*** Opening of GIVEN DATA ***
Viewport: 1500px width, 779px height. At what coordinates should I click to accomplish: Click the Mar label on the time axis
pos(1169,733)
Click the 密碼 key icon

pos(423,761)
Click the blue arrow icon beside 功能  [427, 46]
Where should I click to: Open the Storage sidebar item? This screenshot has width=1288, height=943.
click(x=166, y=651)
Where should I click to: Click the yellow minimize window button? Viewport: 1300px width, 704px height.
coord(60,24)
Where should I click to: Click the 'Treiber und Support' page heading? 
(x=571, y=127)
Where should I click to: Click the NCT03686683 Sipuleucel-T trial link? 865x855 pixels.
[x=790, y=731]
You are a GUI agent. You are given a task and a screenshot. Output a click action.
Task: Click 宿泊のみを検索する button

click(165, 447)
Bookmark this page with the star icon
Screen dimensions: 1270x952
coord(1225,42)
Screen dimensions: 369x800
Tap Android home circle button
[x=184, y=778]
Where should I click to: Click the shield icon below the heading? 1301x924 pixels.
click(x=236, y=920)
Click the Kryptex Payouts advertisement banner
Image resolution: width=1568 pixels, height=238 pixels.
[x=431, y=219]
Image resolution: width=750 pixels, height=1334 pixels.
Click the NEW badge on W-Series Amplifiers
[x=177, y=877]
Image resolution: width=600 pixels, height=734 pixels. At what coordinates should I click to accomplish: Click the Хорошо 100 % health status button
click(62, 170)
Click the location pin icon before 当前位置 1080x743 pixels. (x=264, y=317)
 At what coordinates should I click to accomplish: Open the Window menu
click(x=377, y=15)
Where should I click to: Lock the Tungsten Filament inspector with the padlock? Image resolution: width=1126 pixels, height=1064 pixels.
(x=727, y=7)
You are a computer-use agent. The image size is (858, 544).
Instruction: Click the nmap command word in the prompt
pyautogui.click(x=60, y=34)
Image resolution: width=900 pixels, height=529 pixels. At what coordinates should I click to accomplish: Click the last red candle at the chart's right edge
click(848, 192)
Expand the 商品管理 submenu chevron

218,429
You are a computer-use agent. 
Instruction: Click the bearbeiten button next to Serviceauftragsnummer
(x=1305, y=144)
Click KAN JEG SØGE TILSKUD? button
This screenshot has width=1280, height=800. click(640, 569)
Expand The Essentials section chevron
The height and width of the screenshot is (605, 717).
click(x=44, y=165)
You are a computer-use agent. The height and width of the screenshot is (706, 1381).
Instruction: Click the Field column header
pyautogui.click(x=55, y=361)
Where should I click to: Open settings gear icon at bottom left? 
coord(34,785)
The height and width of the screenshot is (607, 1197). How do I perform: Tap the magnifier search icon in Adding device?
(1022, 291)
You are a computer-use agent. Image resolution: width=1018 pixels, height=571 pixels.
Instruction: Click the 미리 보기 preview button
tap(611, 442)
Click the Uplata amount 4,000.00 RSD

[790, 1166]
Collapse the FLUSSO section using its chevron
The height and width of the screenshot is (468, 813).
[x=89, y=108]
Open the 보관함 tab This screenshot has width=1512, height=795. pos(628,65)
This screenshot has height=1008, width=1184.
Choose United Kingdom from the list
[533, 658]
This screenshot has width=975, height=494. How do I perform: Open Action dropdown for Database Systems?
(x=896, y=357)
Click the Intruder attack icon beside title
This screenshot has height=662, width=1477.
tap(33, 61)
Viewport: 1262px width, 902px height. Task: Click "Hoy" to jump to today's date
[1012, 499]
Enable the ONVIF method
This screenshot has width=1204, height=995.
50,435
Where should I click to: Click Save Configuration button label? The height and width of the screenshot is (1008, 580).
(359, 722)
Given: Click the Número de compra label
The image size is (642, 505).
*** Close of GIVEN DATA ***
- _YOUR GOAL_: When you answer, repeat all of the material exactly as given.

- _ANSWER SPACE_:
Viewport: 1500px width, 779px height. At what coordinates should I click to accomplish: Click the Mar label on the time axis
pos(1169,733)
Click the 密碼 key icon

pos(423,761)
Click the blue arrow icon beside 功能  [427, 46]
Where should I click to: Open the Storage sidebar item? This screenshot has width=1288, height=943.
click(x=166, y=651)
Where should I click to: Click the yellow minimize window button? Viewport: 1300px width, 704px height.
coord(60,24)
Where should I click to: Click the 'Treiber und Support' page heading? 
(x=571, y=127)
Where should I click to: Click the NCT03686683 Sipuleucel-T trial link? 865x855 pixels.
[x=790, y=731]
You are a GUI agent. You are given a task and a screenshot. Output a click action.
Task: Click 宿泊のみを検索する button

click(165, 447)
Bookmark this page with the star icon
Screen dimensions: 1270x952
coord(1225,42)
Screen dimensions: 369x800
Tap Android home circle button
[x=184, y=778]
Where should I click to: Click the shield icon below the heading? 1301x924 pixels.
click(x=236, y=920)
Click the Kryptex Payouts advertisement banner
Image resolution: width=1568 pixels, height=238 pixels.
[x=431, y=219]
Image resolution: width=750 pixels, height=1334 pixels.
Click the NEW badge on W-Series Amplifiers
[x=177, y=877]
Image resolution: width=600 pixels, height=734 pixels. At what coordinates should I click to accomplish: Click the Хорошо 100 % health status button
click(62, 170)
Click the location pin icon before 当前位置 1080x743 pixels. (x=264, y=317)
 At what coordinates should I click to accomplish: Open the Window menu
click(x=377, y=15)
Where should I click to: Lock the Tungsten Filament inspector with the padlock? Image resolution: width=1126 pixels, height=1064 pixels.
(x=727, y=7)
You are a computer-use agent. The image size is (858, 544).
Instruction: Click the nmap command word in the prompt
pyautogui.click(x=60, y=34)
Image resolution: width=900 pixels, height=529 pixels. At what coordinates should I click to accomplish: Click the last red candle at the chart's right edge
click(848, 192)
Expand the 商品管理 submenu chevron

218,429
You are a computer-use agent. 
Instruction: Click the bearbeiten button next to Serviceauftragsnummer
(x=1305, y=144)
Click KAN JEG SØGE TILSKUD? button
This screenshot has width=1280, height=800. click(640, 569)
Expand The Essentials section chevron
The height and width of the screenshot is (605, 717).
click(x=44, y=165)
You are a computer-use agent. The height and width of the screenshot is (706, 1381).
Instruction: Click the Field column header
pyautogui.click(x=55, y=361)
Where should I click to: Open settings gear icon at bottom left? 
coord(34,785)
The height and width of the screenshot is (607, 1197). How do I perform: Tap the magnifier search icon in Adding device?
(1022, 291)
You are a computer-use agent. Image resolution: width=1018 pixels, height=571 pixels.
Instruction: Click the 미리 보기 preview button
tap(611, 442)
Click the Uplata amount 4,000.00 RSD

[790, 1166]
Collapse the FLUSSO section using its chevron
The height and width of the screenshot is (468, 813).
[x=89, y=108]
Open the 보관함 tab This screenshot has width=1512, height=795. pos(628,65)
This screenshot has height=1008, width=1184.
Choose United Kingdom from the list
[533, 658]
This screenshot has width=975, height=494. How do I perform: Open Action dropdown for Database Systems?
(x=896, y=357)
Click the Intruder attack icon beside title
This screenshot has height=662, width=1477.
tap(33, 61)
Viewport: 1262px width, 902px height. Task: Click "Hoy" to jump to today's date
[1012, 499]
Enable the ONVIF method
This screenshot has width=1204, height=995.
50,435
Where should I click to: Click Save Configuration button label? The height and width of the screenshot is (1008, 580).
(359, 722)
Given: Click the Número de compra label
The image size is (642, 505).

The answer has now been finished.